Charles Kane not only was not a transsexual, but he never was a cross-dresser, nor had any degree of female identity. He was a male identified person who had lots of money, and during a personal setback, decided on a whim to transition, and regretted it. Because he is a man. I'm honestly tired of people mistaking Charles Kane for being a CD fantasizer. He never cross-dressed in his life, nor had any childhood dysphoria. He was just an impulsive man that had a history of doing impulsive things. He had lots of money to throw around too to make mistakes, and then unmake them.
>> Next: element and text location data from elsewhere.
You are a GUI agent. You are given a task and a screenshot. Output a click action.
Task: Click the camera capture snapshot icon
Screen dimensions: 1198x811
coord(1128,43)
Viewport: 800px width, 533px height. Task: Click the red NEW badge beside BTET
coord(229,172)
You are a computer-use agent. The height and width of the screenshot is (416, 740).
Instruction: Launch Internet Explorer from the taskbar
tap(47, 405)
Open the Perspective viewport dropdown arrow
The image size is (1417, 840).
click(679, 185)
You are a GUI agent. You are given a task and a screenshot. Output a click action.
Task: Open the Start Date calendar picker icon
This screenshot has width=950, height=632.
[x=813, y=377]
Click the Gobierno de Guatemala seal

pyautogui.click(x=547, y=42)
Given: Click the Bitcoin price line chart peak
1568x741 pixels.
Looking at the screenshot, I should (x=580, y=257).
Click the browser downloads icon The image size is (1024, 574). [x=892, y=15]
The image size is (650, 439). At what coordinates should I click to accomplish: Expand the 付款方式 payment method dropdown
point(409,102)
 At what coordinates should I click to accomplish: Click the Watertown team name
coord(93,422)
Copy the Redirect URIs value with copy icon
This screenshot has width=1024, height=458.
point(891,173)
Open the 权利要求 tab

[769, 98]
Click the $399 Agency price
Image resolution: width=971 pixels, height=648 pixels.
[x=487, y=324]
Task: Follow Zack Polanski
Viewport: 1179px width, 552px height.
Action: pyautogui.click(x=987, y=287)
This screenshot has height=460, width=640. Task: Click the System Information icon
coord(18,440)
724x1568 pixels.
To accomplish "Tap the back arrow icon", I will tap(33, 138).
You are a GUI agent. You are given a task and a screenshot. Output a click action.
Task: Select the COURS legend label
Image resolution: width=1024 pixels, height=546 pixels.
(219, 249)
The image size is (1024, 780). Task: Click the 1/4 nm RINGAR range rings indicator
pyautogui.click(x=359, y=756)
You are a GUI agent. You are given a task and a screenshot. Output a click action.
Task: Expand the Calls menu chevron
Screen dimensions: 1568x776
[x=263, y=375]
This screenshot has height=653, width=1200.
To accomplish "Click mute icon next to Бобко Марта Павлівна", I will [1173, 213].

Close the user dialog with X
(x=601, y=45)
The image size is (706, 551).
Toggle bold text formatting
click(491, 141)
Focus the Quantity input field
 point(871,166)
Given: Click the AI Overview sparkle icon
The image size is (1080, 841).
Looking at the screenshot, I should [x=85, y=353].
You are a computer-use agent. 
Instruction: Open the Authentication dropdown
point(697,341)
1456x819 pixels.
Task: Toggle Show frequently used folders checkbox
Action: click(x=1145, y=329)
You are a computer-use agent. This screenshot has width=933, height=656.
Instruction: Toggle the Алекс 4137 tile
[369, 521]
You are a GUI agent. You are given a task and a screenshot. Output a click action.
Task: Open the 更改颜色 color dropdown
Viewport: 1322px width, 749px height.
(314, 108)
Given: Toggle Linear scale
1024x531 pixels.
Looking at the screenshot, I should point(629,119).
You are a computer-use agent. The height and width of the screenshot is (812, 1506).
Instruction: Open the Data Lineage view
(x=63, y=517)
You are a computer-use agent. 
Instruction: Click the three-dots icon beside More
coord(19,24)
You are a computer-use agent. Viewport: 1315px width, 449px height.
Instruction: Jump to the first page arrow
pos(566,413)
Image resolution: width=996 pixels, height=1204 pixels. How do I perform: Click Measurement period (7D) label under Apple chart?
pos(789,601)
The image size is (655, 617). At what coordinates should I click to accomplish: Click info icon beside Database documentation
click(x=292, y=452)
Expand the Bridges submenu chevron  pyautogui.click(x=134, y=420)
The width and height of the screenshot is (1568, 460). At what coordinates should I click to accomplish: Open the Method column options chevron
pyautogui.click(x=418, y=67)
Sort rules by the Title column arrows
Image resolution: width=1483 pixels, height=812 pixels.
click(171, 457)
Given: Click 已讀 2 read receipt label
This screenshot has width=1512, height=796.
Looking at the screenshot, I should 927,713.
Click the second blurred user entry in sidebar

As for the other transition failures, yes I do see people who transition for the wrong reasons.

There are many paths you could go down. I think seeing a gender specialist can help you sort this out. Joining a transgender support group can help you to see if you relate to anyone there and their feelings. Take small steps. Just try going out en femme as often as possible. Maybe after a while start hair removal. I hope you find the road to peace and happiness. Please feel free to PM me if you need to talk :)

BLUE ORCHID
05-22-2014, 08:18 PM
Hi Vicki, Be careful there are two kind of therapist the one's that will help you and the one's that will tell you what you want to hear.

Farrah
05-22-2014, 08:37 PM
I think its just a bad case of the Pink Fog. I've felt like I wanted more a times. However, at the end of the day, I'm content with having/being both. ;). I was telling my wife, that I'm a complicated guy/girl. I can go from watching football and playing video games to the most girly of conversation.

MsVal
05-23-2014, 09:18 AM
Vicki, I suggest this simple and inexpensive way to find out:

Give it time.

From what I've read and personally felt, and you have experienced, the cyclic nature of crossdressing can swing like a pendulum. It appears you are approaching one end of the arc and one day will begin to swing back. It's okay to feel the way you do, and I suggest that you do nothing of a permanent nature until you've gone through a couple cycles.

Okay, you've already gone hot and cold in the past. The thing that makes this time different from previous times is the accepting and supporting GF. That probably changes the dynamic in ways that are unclear.

Fasten your seat belt and enjoy the ride.

Best wishes
MsVal

BeckyW
05-23-2014, 01:51 PM
I think seeing a good gender specialist will help a lot. I asked my therapist last time about cross-dressers, and she said that cross-dressers definitely have a core female identity, and gender dysphoria that is less progressed than that of a transsexual.


Michelle, can you elaborate on this? I might be overthinking this, but how would you know if you have a core female identity or a male one?

I don't know how it feels to be anyone but me, so I don't know what my core identity really translates to.

VickiTheGamer
05-26-2014, 09:02 PM
I think Confucius might be on to something here with their suggestion.

I went a head and followed through with your suggestion and found that my interest did fall. Alas, the lack of urge only seemed to last for perhaps a few hours at most. So I think your onto something with your thoughts to it being due to dopamine. So now my next step is to figure out what that next step needs to be. As for therapists, I was out of town this weekend but I will be looking into this during the week. A friend of mine that lived in LA used to have a group she went to that she paid $10 per meeting for. So I think if there is some kind of group here in my Area I will look into it. My only issue at this point is I don't have any money to spend on this and my car broke down while returning from being out of town. (Aaaand to be frank, I hate the bus).

You have ALL been super sweet and wonderful and I do look forward to reading more of your thoughts and ideas.

Vicki

Tanya+
05-27-2014, 10:24 AM
And meditate.

Mindfulness meditation helps with clarity and acceptance.

There are many things that do not fit our idea of what they "should" be. It is worth cultivating the ability to be at rest with things as they are.

Big changes should only be made from a sense of certainty, not a sense of bewildered confusion.

There are many aspects to fully developing our personhood. Sometimes when one aspect is blocked we retreat into another.

May you find the Way to be your best self.